Tu ôtes délicatement ce bandeau d’épiderme en te tournant vers lui pour l’embrasser.
— Si tu te montres patient, tu pourras éventuellement en profiter tout à l’heure…
D’une élégance toute britannique dans son pantalon à pinces et son cardigan jeté avec flegme sur une chemise Lacoste, ses traits se crispent sans raison apparente. Il coule sur toi un regard froid comme la lame d’un couteau, d’un gris irréel mâtiné de nuances sombres.
— A l’évidence, ton amant a beaucoup de chance…
Un frisson te parcourt l’échine. Son rictus est un fard dont il enduit sa face afin de ne pas la perdre. Un simulacre d’humour pince-sans-rire pour dissimuler une jalousie excessive. Une jalousie qui n’a pas lieu d’être. Le cynisme comme leurre.
— Voyons, Paul ! Ne me dis pas que tu as oublié…
— Oublié ? Et qu’aurais-je oublié ?
— Ma soirée avec Margaux ! Le Nemours projette en avant-première le film de Patrick Jamain, Azizah, la fille du fleuve ; nous irons ensuite dîner au Sapaudia… Enfin, je t’en ai parlé hier soir ! Tu ne t’en souviens pas ?

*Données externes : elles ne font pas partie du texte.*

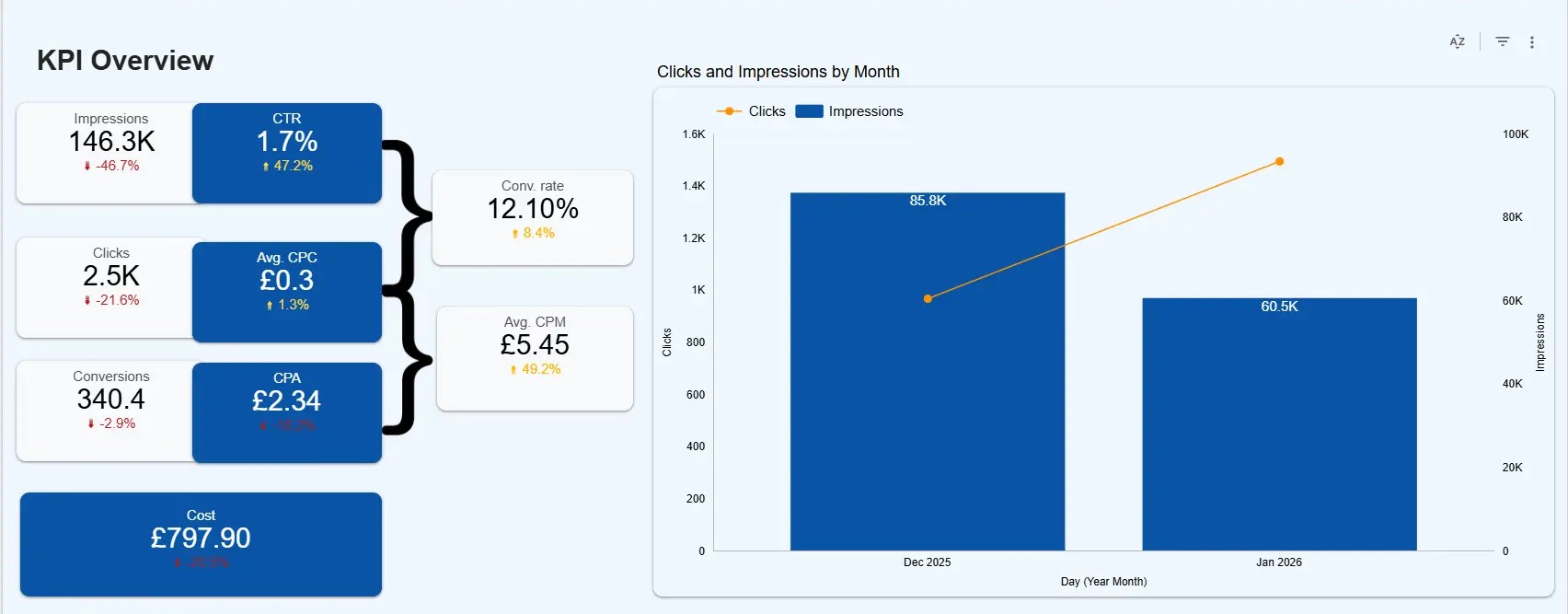The image size is (1568, 614).
Task: Click the Dec 2025 clicks data point
Action: [928, 298]
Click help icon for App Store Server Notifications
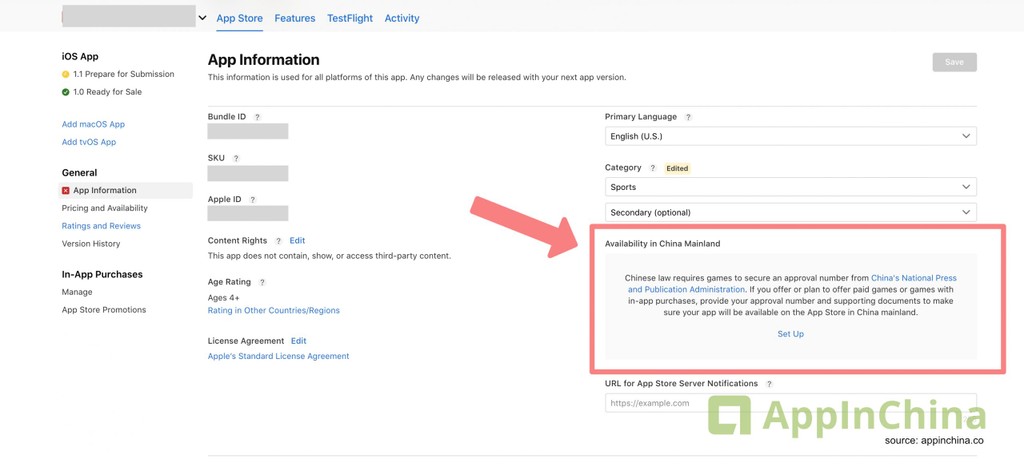The height and width of the screenshot is (464, 1024). 769,384
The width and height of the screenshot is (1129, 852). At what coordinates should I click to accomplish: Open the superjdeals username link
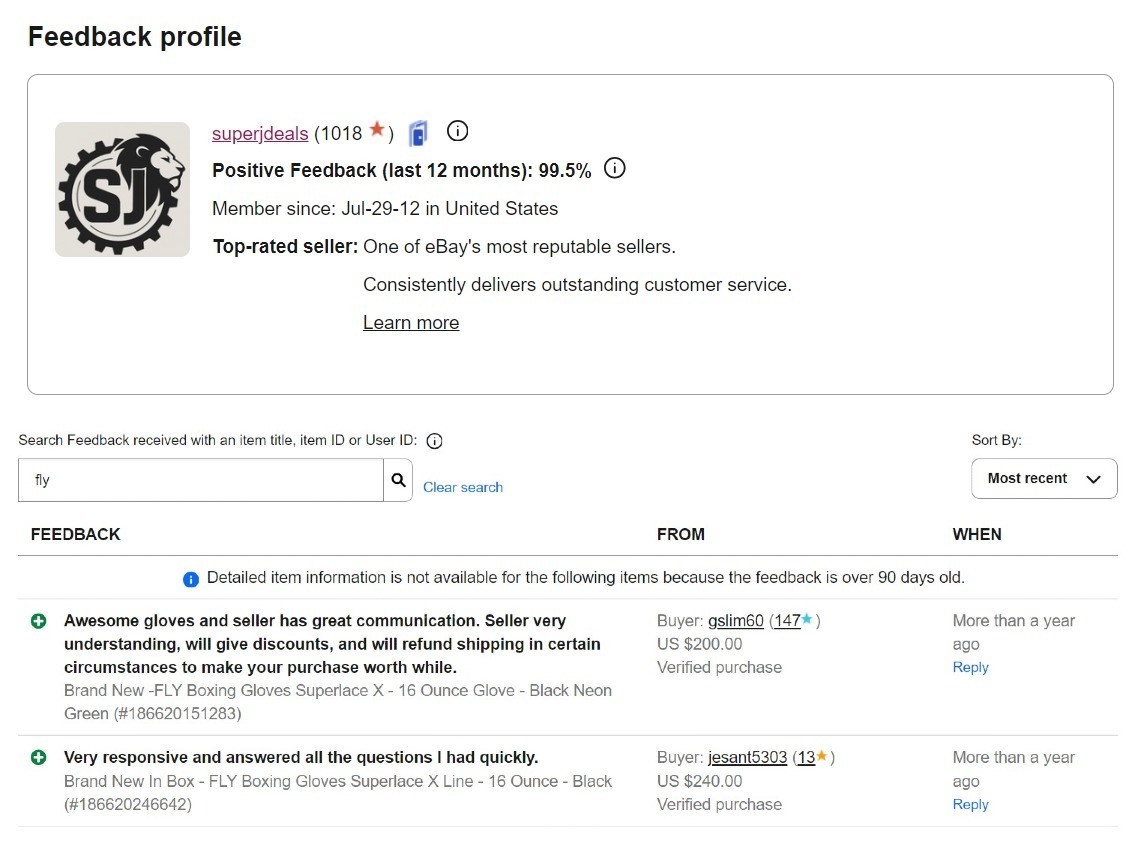pyautogui.click(x=260, y=134)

— Permets-moi de ne pas te croire sur parole, Solenn. Parce qu’après tout, tu n’es pas à un mensonge près…
— Pardon ?
— Ne feins pas l’offense, ma chérie. Tu peux duper le spectateur à ta guise, mais pas moi. Tu n’as jamais cessé de prendre la pilule, tu me mènes en bateau depuis plus de trois mois. Tu sais pourtant combien j’en ai envie, de ce gosse…
— Tu n’entends jamais mes arguments, Paul. Je te l’ai dit, ce n’est pas le bon moment…
— Avec toi, ce n’est jamais le bon moment ! Le mariage, ce n’est pas que toi et moi. C’est la base du foyer, de la filiation. Un couple sans enfant, ça n’a pas de sens…
— Paul, ma carrière se joue maintenant, pas dans dix ans !
— Ta carrière, toujours ta carrière… Merde à la fin ! Tu n’en as que pour ton boulot !
— Mais c’est grâce à lui – et donc à moi – que tu vends tes bouquins, mon cher…
— Ah oui, suis-je bête ! C’est vrai que Madame réussit mieux que moi. Elle ne gaspille pas son temps en futilité, elle… Sauf quand elle va aider son ami Coluche pour tendre la main aux nécessiteux !
— Et en quoi ça te dérange ? J’aime apporter du réconfort à ces gens…
— Tu fais la charité à des pouilleux, moulée dans des fringues qu’ils ne pourront jamais se payer, Solenn ! Tu t’achètes une auréole, cultives ton image parce que ça fait bien d’avoir de la compassion pour son prochain. Seulement, tu ne trompes personne…
— Tout le monde n’est pas né comme toi, avec une cuillère en argent dans la bouche !
— Ça te va bien de me dire ça, toi qui n’as jamais manqué de rien ! Ton altruisme de façade, ce n’est que du vent, parce qu’au fond, tu te fous royalement des autres…
— Et toi, tu n’es pas un privilégié peut-être ?
— De faire partie de ta cour ? Oh si, sans doute… De là à avoir droit à ta considération, il n’y a qu’un pas. La seule chose que je t’ai jamais demandée, Solenn, tu me la refuses ! Mais si tu m’aimais, si tu m’aimais vraiment, tu exhausserais mon vœu.
— Paul…
Il ne t’écoute plus. Sa manœuvre te conduit exactement là où il le souhaite. Te faire culpabiliser pour que tu lui donnes cet héritier qu’il te réclame. Tu t’exécuteras par amour, tu donneras naissance à Jérémie. Un enfant de salaud, avant même que tu ne lui prêtes vie. Un enfant de salaud, oui, pas un fils de pute.